Mutation of the 6S cluster within the Neh6 domain renders the Nrf2 protein insensitive to GSK-3. (A) HEK293T cells were transfected with Nrf2-^ΔETGE-V5 or Nrf2^{ΔETGE 6S/6A}-V5, maintained in low-serum medium for 16 h, and then incubated with 20 μM SB216763 for the indicated times. Upper blot, anti-V5 immunoblot; middle blot, β-catenin levels as a control of GSK-3 inhibition; lower blot, β-actin levels showing the similar protein loads per lane. (B) HEK293T cells were transfected with either Nrf2^ΔETGE-V5 or Nrf2^{ΔETGE 6S/6A}-V5. After 24 h they were further transfected with siRNAs for GSK-3α, GSK-3β, or both or with a control scramble siRNA as described in Materials and Methods. Cells were lysed 24 h after siRNA transfection.
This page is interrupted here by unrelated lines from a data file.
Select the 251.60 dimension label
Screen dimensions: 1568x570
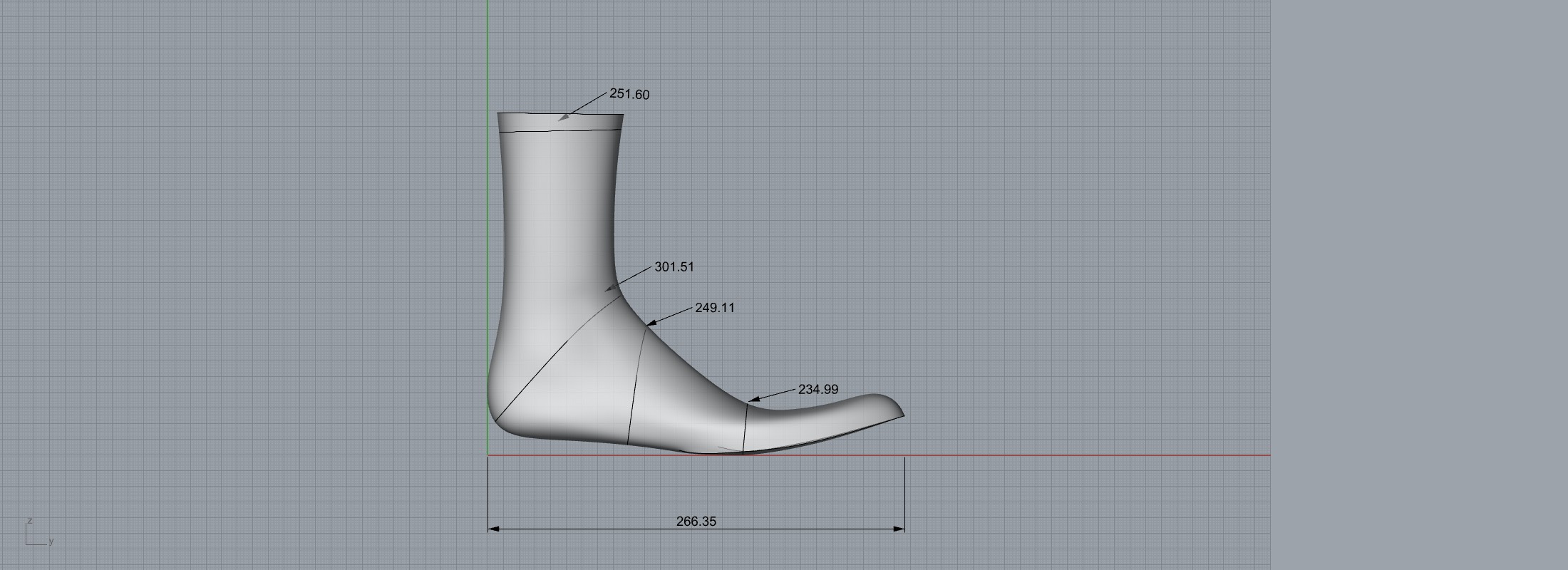(629, 95)
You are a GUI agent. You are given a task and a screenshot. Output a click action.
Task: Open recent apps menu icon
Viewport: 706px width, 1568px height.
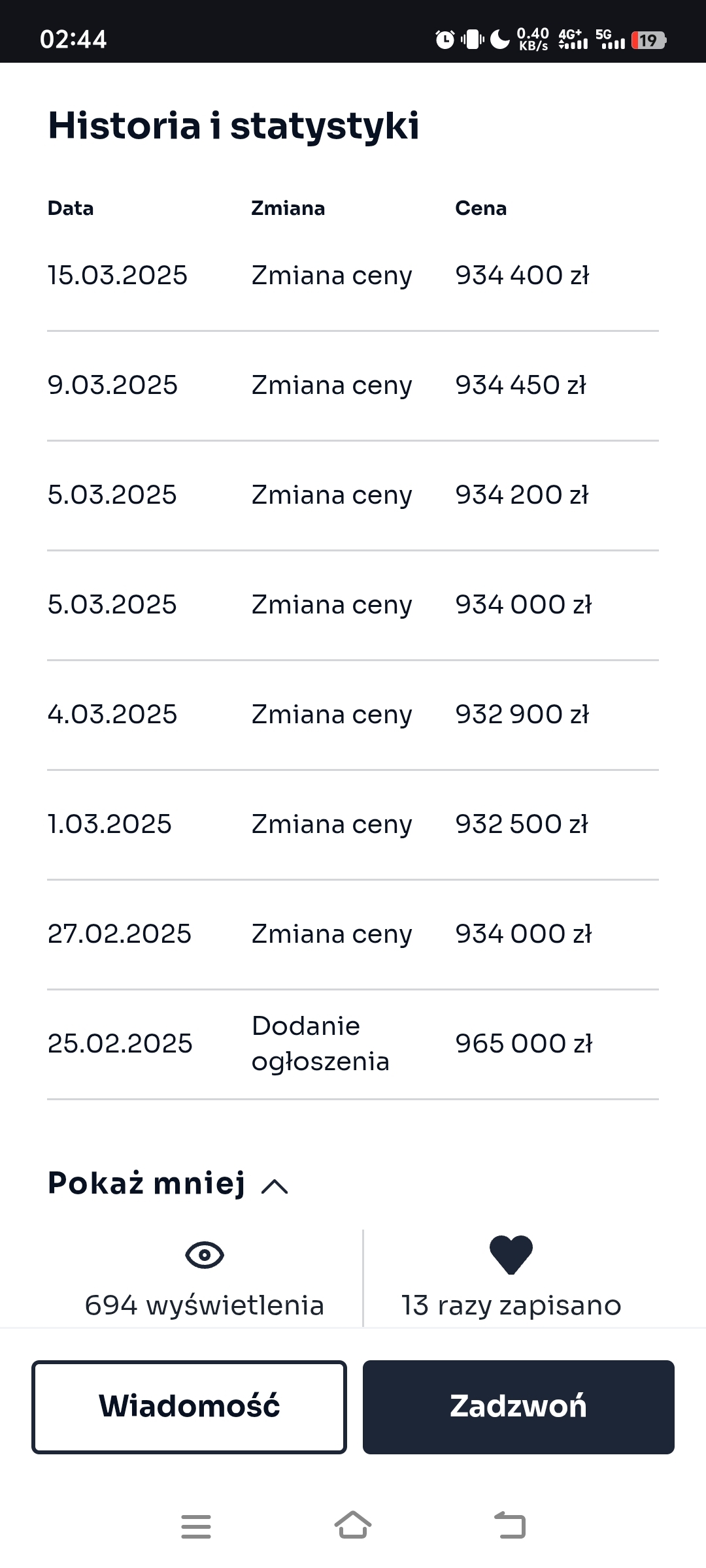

Upper blot, anti-V5 antibody; middle blot, GSK-3α and -β protein levels; lower blot, β-actin levels showing similar protein loads per lane.

FIG. 8.

The 6S cluster within the Neh6 domain is a target of β-TrCP in a GSK-3-dependent manner. (A) p100 dishes of HEK293T cells were transfected with the indicated plasmids. After transfection (24 h), a whole-cell lysate (input) and an affinity-purified His-tagged fraction (His-Pull-down) were blotted with anti-V5 antibody. Upper panel, anti-V5 input detection; middle panel, ectopically expressed HA-tagged GSK-3β; lower panel, anti-V5 detection in His pulldown fractions. The bracket indicates the mobility of polyubiquitinated Nrf2-V5 (Nrf2-Ub) forms. (B) Keap1^−/− or Nrf2^−/− MEF cells were serum starved for 6 h before they were treated for a further 2 h with vehicle control, 10 μM LY294002, or 5 μM CT99021. Thereafter, the fibroblasts that had been subjected to different treatments were harvested separately, and each was lysed in 0.45 ml of buffer. A 50-μl portion of the lysate was retained as “input” (labeled on the left), and the remainder was immunoprecipitated with antibodies against either Nrf2 (labeled IP Nrf2) or β-TrCP (labeled IP β-TrCP) using Sepharose-protein G beads. The immunoprecipitated material was analyzed by Western blotting using antibodies against Nrf2 or β-TrCP as indicated to the left of the blots. (C) HEK293T cells were cotransfected with the indicated plasmids or with an empty vector (Mock). One-fifth of whole-protein lysate was used to control for protein expression as shown in the three upper panels. The rest of the protein lysates were immunoprecipitated with anti-Flag or anti-V5 antibodies and immunoblotted as indicated in the four lower panels. The arrow points the specific β-TrCP immunoreactive band. (D) After cotransfection of HEK293T cells with either Nrf2^ΔETGE-V5 or Nrf2^{ΔETGE 6S/6A}-V5 and β-TrCP^ΔFbox-HA, cells were maintained in low-serum medium for 16 h. Upper panel, anti-V5 antibody; middle panel, anti-HA antibody; lower panel, anti-β-actin antibody showing a similar protein load.

FIG. 9.

Scheme showing the main participants in the “dual degradation” model. See Discussion for details.